A recent Government Accountability Office (GAO) decision, International Business Machines Corporation, B-410639, et al., Jan. 15, 2015, highlights the need for contractors to ensure that both they and their subcontractors are free of or can sufficiently mitigate any organizational conflicts of interest (OCIs).

On January 15, 2015, the GAO denied IBM's bid protest over an award of an indefinite-delivery/indefinite quantity contract to upgrade a Department of Defense payroll system. IBM protested its elimination from the competition because key personnel from its proposed subcontractor, Booz Allen Hamilton, were involved in developing the statement of work, solicitation and other key acquisition documents and strategies, resulting in a "biased ground rules" OCI.

A biased ground rules OCI occurs when a company has a hand in setting the ground rules for a competition, and may therefore have an unfair competitive advantage in that competition. The second type of OCI, "impaired objectivity," occurs where a contractor is required to exercise judgment in the performance of a contract, but has an economic interest that could potentially influence the exercise of judgment. The third type of OCI is "unequal or unfair access to nonpublic information," which occurs where an offeror has access to nonpublic information in its performance of a government contract that could provide an unfair competitive advantage in a later competition for a government contract.

When IBM was first notified of the potential biased ground rules OCI it took the position that there was no potential or actual OCI regarding itself or its subcontractor.
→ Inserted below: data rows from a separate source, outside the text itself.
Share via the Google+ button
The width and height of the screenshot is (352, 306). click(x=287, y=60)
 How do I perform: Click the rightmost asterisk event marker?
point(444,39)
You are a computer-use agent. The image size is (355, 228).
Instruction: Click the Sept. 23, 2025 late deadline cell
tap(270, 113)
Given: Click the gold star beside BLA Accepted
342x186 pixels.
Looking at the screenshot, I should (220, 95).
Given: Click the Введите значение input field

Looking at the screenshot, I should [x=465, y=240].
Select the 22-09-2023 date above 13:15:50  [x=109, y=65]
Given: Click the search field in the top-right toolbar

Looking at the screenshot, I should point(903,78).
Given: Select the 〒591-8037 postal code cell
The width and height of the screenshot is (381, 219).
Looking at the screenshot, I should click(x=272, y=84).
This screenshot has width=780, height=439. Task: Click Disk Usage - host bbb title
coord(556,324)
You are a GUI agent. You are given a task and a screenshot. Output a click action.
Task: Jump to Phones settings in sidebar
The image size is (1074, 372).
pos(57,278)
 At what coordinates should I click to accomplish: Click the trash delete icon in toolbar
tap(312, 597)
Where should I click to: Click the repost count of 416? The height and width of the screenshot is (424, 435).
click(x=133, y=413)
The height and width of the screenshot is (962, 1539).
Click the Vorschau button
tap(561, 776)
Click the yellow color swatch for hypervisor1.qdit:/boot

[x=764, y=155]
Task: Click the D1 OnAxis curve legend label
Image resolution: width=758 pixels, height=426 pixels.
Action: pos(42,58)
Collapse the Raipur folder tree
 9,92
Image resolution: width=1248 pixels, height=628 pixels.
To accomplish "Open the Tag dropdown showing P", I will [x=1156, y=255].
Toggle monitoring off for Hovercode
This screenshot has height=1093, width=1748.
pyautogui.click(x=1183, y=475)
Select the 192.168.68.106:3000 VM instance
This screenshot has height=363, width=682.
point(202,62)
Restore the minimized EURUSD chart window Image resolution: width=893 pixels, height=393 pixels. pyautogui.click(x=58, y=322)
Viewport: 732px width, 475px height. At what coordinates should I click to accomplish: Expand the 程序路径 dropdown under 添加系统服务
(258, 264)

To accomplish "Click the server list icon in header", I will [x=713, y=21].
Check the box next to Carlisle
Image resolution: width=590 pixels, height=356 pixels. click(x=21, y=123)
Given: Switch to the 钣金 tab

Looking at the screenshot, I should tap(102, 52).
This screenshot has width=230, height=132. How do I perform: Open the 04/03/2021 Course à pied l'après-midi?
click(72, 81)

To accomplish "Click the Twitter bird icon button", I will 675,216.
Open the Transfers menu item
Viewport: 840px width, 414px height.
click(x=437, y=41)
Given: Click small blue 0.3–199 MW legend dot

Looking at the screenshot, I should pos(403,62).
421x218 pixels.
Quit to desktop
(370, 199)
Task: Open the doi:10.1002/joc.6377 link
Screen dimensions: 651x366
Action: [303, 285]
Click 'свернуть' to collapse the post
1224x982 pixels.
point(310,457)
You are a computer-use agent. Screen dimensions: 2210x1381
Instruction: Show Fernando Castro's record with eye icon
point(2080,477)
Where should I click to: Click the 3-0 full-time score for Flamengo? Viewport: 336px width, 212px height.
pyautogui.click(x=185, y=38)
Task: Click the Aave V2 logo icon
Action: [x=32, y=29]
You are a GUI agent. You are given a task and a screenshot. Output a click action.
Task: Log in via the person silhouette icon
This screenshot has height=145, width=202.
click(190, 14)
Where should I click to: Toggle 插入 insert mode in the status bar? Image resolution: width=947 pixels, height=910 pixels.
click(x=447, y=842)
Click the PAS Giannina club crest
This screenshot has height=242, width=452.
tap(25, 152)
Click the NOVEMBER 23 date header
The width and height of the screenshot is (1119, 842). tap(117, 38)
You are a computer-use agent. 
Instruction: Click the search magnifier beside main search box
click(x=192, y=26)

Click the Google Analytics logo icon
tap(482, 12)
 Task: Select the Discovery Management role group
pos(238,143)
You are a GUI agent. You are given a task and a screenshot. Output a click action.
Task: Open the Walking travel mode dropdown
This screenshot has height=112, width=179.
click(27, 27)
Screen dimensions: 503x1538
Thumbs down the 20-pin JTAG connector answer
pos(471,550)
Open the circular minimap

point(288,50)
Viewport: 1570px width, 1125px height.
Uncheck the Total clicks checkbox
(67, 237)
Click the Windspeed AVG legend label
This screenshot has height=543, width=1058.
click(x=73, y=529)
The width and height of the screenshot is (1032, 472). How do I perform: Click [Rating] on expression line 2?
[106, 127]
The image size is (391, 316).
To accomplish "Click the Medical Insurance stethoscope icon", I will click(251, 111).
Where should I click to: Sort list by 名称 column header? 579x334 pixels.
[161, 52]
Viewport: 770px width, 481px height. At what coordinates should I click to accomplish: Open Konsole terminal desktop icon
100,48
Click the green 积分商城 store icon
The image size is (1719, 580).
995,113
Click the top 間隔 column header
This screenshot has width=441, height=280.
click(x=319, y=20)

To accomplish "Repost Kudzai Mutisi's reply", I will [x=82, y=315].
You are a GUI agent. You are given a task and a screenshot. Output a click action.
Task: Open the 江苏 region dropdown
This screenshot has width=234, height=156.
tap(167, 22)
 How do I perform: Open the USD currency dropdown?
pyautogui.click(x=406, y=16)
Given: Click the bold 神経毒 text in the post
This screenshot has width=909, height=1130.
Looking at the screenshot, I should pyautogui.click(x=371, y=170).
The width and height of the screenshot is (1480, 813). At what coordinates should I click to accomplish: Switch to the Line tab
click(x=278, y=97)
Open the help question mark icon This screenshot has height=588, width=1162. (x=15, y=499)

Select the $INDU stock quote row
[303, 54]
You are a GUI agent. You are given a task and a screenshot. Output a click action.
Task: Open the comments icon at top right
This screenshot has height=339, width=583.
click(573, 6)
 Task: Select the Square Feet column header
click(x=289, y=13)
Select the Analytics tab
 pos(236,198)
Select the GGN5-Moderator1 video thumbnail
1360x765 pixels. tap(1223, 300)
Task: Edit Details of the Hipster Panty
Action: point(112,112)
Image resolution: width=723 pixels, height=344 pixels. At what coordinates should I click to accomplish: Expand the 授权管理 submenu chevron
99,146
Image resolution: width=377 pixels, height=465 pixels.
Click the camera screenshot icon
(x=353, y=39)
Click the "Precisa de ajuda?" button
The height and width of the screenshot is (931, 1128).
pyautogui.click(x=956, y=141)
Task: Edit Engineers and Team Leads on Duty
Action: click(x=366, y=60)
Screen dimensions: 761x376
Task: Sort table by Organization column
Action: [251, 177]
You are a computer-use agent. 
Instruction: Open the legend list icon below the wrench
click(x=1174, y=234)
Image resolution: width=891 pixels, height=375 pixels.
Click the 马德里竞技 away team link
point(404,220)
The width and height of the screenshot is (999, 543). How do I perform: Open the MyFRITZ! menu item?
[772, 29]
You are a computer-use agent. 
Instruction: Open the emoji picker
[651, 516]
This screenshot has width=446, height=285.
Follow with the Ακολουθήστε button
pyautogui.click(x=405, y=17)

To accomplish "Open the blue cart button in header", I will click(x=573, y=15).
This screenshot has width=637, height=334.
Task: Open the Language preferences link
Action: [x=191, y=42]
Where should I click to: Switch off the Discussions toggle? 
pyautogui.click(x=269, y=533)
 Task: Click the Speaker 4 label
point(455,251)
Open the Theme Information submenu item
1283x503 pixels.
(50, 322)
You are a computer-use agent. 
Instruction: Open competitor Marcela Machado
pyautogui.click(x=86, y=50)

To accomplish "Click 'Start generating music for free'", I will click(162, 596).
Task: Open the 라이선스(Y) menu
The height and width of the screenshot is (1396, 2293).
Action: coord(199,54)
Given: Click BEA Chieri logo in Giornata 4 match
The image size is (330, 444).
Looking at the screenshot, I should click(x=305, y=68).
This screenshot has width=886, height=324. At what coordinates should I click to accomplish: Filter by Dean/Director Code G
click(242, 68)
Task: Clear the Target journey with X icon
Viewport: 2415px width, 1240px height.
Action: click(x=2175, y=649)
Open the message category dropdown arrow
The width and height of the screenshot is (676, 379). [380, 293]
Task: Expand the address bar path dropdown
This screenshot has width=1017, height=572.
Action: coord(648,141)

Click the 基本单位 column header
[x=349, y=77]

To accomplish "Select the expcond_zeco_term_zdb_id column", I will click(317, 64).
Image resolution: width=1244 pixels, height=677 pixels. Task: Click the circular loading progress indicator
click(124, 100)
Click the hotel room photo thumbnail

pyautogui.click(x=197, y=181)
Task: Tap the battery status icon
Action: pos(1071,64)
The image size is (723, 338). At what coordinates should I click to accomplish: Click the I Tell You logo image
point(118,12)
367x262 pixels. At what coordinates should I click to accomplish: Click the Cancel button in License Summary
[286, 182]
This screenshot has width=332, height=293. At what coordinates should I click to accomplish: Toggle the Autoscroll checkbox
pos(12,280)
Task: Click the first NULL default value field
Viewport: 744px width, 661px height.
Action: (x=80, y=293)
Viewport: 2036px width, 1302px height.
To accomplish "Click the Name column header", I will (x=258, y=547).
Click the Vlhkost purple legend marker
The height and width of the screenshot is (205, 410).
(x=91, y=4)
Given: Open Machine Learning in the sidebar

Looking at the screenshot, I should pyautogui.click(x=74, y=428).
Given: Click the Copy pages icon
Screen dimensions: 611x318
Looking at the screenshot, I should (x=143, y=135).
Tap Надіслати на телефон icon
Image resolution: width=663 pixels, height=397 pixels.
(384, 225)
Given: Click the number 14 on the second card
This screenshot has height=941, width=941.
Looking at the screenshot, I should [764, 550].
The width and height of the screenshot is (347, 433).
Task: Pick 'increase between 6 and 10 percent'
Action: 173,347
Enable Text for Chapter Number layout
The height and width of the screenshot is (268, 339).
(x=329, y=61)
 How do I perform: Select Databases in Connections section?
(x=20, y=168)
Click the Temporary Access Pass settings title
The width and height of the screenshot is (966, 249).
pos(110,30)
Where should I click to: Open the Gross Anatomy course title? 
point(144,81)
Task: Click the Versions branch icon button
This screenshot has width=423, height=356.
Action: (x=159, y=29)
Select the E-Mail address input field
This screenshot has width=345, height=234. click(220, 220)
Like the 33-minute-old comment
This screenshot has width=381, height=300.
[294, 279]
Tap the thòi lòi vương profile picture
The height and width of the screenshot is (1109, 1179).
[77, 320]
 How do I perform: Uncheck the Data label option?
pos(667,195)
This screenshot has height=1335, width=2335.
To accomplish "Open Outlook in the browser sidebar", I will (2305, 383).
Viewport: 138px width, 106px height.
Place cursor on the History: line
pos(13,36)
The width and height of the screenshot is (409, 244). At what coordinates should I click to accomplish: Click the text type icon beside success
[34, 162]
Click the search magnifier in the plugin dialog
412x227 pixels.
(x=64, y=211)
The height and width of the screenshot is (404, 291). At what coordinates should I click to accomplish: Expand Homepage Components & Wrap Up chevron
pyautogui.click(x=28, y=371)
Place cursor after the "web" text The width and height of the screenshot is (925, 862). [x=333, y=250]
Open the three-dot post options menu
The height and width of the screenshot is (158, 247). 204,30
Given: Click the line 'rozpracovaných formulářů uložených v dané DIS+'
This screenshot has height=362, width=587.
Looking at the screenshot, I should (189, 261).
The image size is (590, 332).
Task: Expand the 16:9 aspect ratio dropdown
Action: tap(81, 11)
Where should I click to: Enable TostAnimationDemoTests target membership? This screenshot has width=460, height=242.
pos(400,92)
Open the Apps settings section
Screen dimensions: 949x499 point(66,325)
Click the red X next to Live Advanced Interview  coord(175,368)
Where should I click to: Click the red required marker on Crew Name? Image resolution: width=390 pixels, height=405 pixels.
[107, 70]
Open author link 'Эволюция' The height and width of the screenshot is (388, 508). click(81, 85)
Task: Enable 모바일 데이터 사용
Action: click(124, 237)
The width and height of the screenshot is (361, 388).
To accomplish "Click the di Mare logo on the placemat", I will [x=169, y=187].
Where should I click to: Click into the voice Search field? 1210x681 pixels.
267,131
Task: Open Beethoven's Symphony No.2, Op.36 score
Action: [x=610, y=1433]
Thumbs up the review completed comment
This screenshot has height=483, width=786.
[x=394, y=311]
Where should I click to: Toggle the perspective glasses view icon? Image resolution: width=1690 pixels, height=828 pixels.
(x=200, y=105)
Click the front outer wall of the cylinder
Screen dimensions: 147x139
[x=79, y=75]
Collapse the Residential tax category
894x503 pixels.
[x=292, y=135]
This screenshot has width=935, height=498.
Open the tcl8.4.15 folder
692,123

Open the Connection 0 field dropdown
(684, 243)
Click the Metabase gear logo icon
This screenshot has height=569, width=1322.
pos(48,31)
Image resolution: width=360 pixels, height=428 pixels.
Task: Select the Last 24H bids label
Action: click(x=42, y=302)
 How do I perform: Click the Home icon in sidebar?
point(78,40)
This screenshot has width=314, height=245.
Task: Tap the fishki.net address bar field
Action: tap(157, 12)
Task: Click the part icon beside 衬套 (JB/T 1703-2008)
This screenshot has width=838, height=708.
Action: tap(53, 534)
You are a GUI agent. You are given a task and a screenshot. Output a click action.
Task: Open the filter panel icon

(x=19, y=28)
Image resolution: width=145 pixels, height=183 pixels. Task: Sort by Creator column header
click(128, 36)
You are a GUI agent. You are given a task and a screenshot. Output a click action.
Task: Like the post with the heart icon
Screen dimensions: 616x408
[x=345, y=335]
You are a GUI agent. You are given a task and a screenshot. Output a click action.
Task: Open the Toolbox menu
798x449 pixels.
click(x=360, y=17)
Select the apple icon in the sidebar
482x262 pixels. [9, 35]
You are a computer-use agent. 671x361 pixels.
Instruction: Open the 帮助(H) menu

IBM later offered to have its subcontractor terminate a key employee to mitigate any potential OCI. The contracting officer found the proposed mitigation was insufficient, determining the proposed action would not resolve the OCI because "the employee had already influenced the specifications, the harm has already been done," and eliminated IBM from consideration for award. The GAO found the contracting officer's determination that an OCI existed and that IBM had failed to mitigate the OCI was reasonable.

This decision highlights the need for prime contractors to thoroughly vet their subcontractors for OCIs, particularly ones that involve biased ground rules. It also serves as a reminder that the GAO affords contracting officers broad discretion with regard to determinations regarding the existence of an OCI and the adequacy of proposed mitigation plans.